These stick out like a sore thumb because orbitals need to dump heat. The only way to do that in space is to radiate it away. At any likely temperature for doing this, this means outputting a lot of infrared. So a star with a massive IR signature (compared to its visible light) would be an indicator of a Dyson Swarm that you cannot hide and can be seen from massive distances, particularly if you start spreading to nearby stars. A galaxy of such constructs could be seen from millions of light years away by us.

Even at 1% of the speed of light, it would take no more than about 10 million years to fully colonize the galaxy. In terms of the 4.5 billion years it took us to get where we are this is a rounding error. We are likely to be able to build such orbitals within 1000 years, possibly within 100 years.

So, life on Alpha Centauri would mean that rare life evolved on our closest neighbor, it became sentient and hasn't gone this route but it still in the narrow window of emergence of sentience and not becoming spacefaring, all of which is incredibly unlikely when put together, or there's a Great Filter ahead of us.


> that's very bad news for us

It would actually be great news. Your argumentation is sound, but in reality there either is a big filter ahead of us or there is not, this will not change at all when we find alien life. Instead, this would actually give us a solid hint as to which reality we are living in, increasing our chances to pass the filter.


> increasing our chances to pass the filter

Why would this be the case?

I think OC's point is that if the universe is teeming with non-interstellar life, then the great filter will be life's ability to spread beyond its host star, or something before that.
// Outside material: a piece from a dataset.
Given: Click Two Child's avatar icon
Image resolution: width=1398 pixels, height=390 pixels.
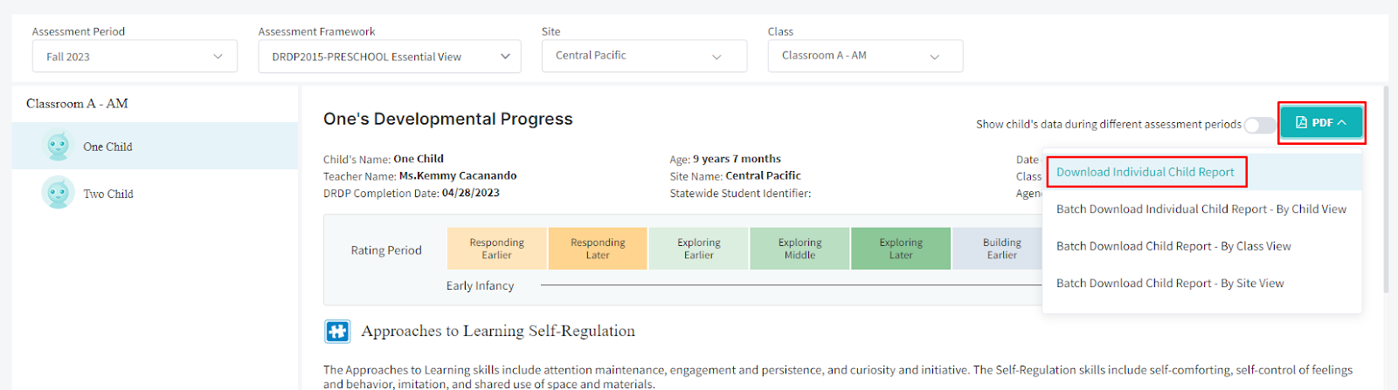Looking at the screenshot, I should 59,193.
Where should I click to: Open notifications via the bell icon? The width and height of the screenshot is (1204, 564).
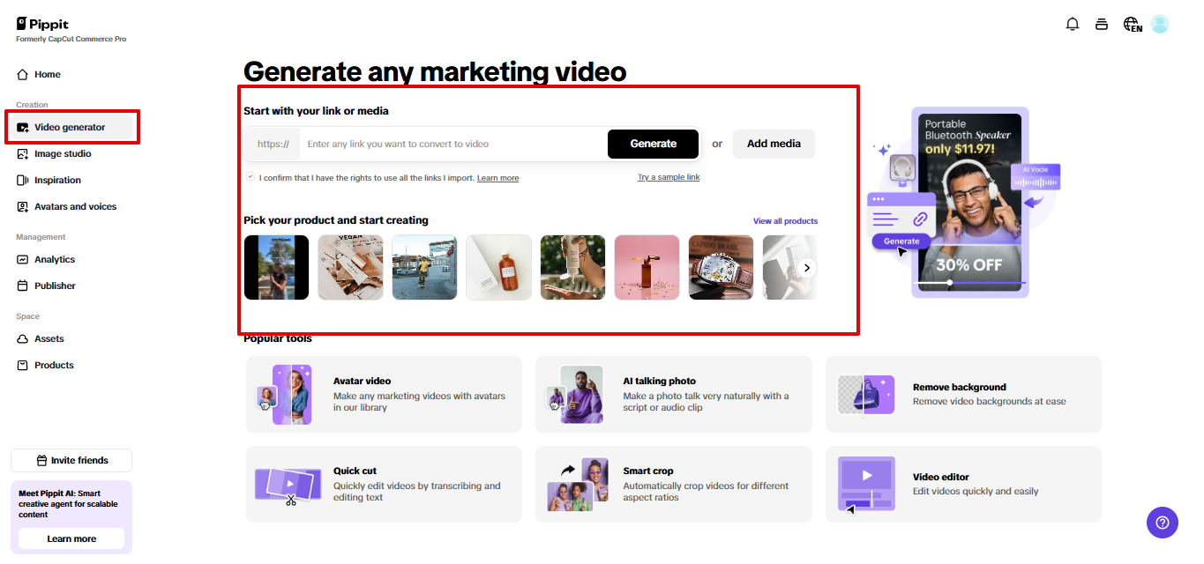(1073, 24)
But we already can assume that based on the lack of interstellar visitors.

We'd need to discover evidence of extinct life and surmise their end to narrow down what the great filter might be and therefor have a better chance of surviving it.
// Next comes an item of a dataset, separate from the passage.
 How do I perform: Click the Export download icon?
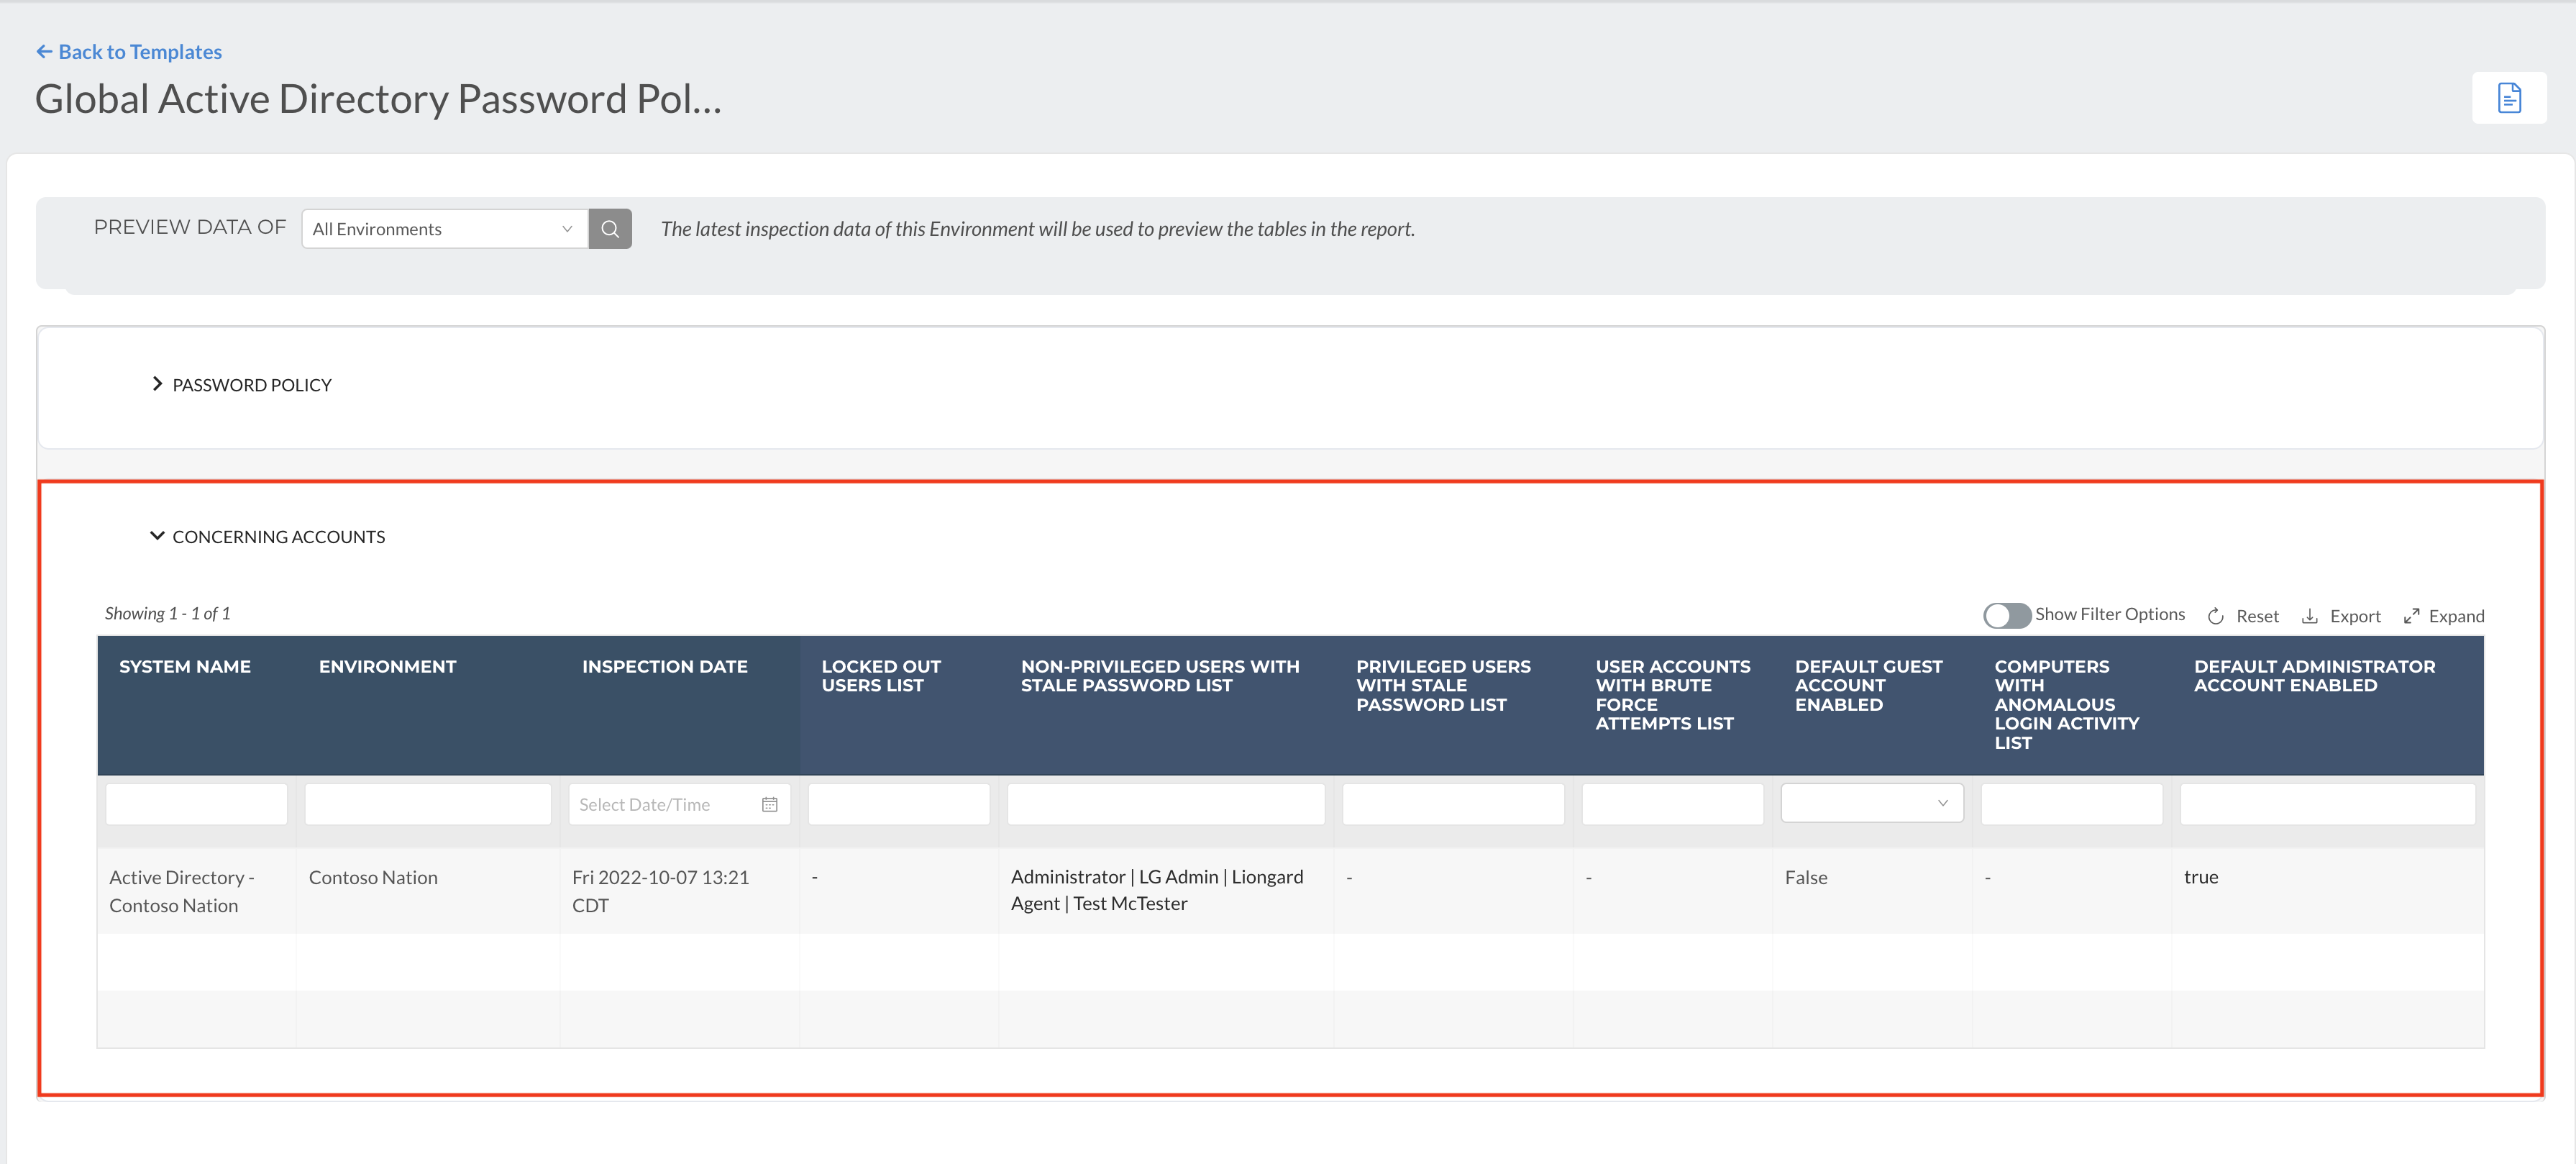(x=2309, y=616)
IMO the dyson sphere model assumes energy demands go up exponentially as if we are some cancer growing unchecked with no constraints. How we "should" be is rooted in bias. E.g. modern life is certainly not that healthy for a lot of people, mentally and physically. Maybe living a more primitive life, closer to how we evolved as a species before our rapid cultural evolution phase and desire to make short term profit with all the low hanging resources on earth, might make you more likely to die from various disease without modern medicine. During that lifespan, however, you might have overall better physical health or even mental health being a forager who has to worry about little beyond what you can see in front of you. No existential worries, plenty of physical activity.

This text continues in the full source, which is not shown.